## Directions
Where the string "Select" occurs in a line of the entries below, copy that line.

[Start of section]

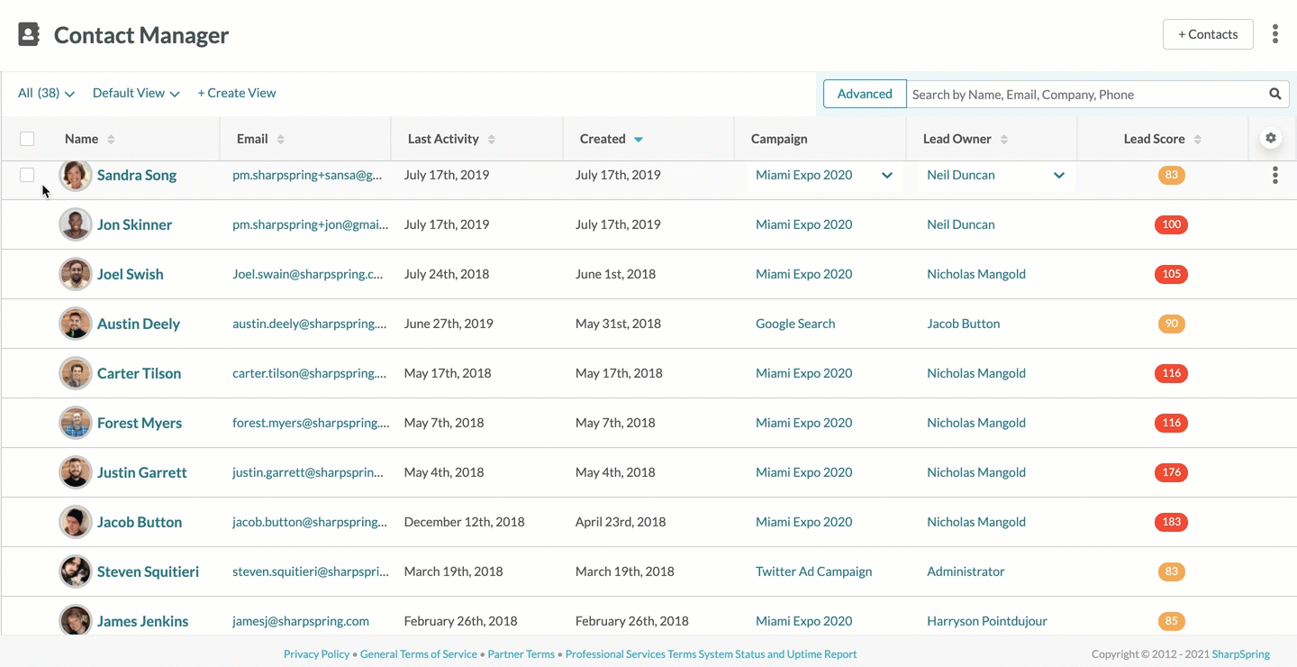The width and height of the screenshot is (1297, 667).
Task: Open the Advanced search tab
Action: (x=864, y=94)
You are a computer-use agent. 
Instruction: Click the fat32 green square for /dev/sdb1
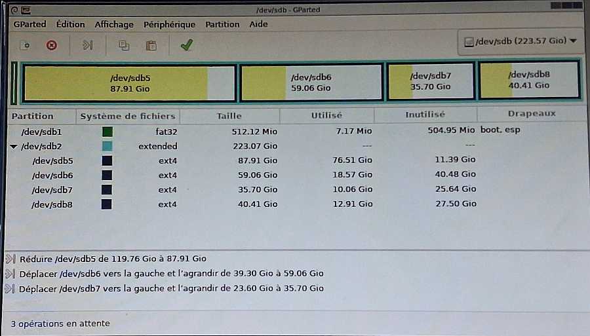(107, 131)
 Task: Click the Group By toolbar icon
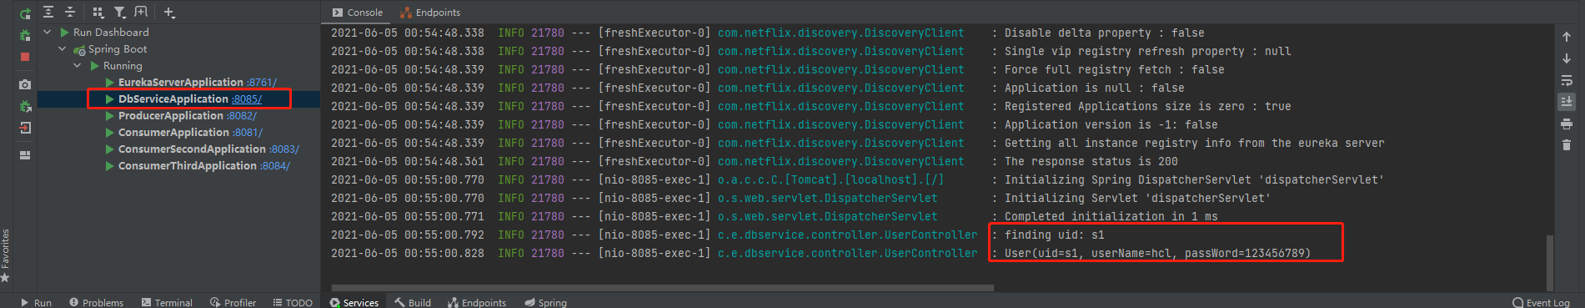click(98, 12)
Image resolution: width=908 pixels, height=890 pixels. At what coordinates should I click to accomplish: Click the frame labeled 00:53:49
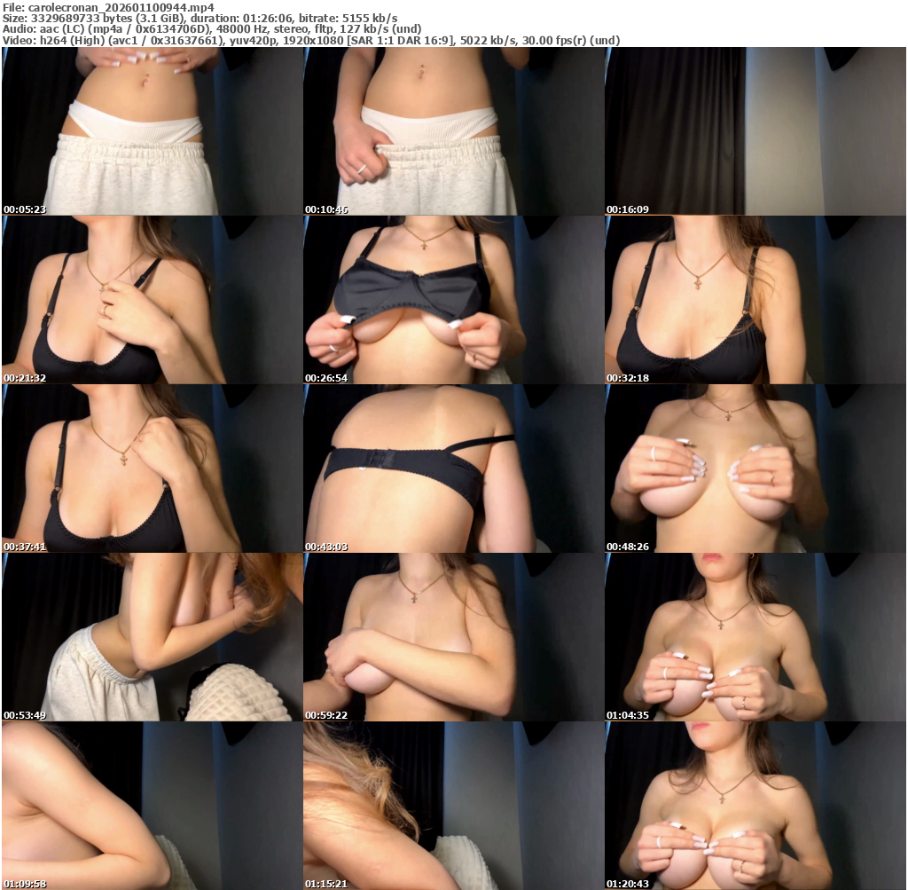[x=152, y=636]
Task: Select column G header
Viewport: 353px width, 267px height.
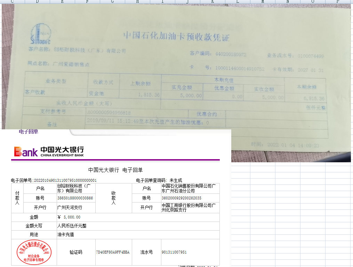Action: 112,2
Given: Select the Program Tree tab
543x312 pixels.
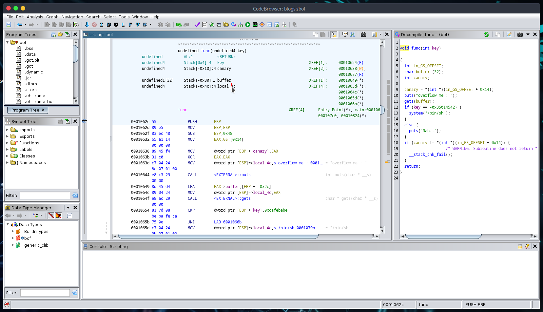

[End of section]

## Task output
Task: Select column G header
Given: Select the Program Tree tab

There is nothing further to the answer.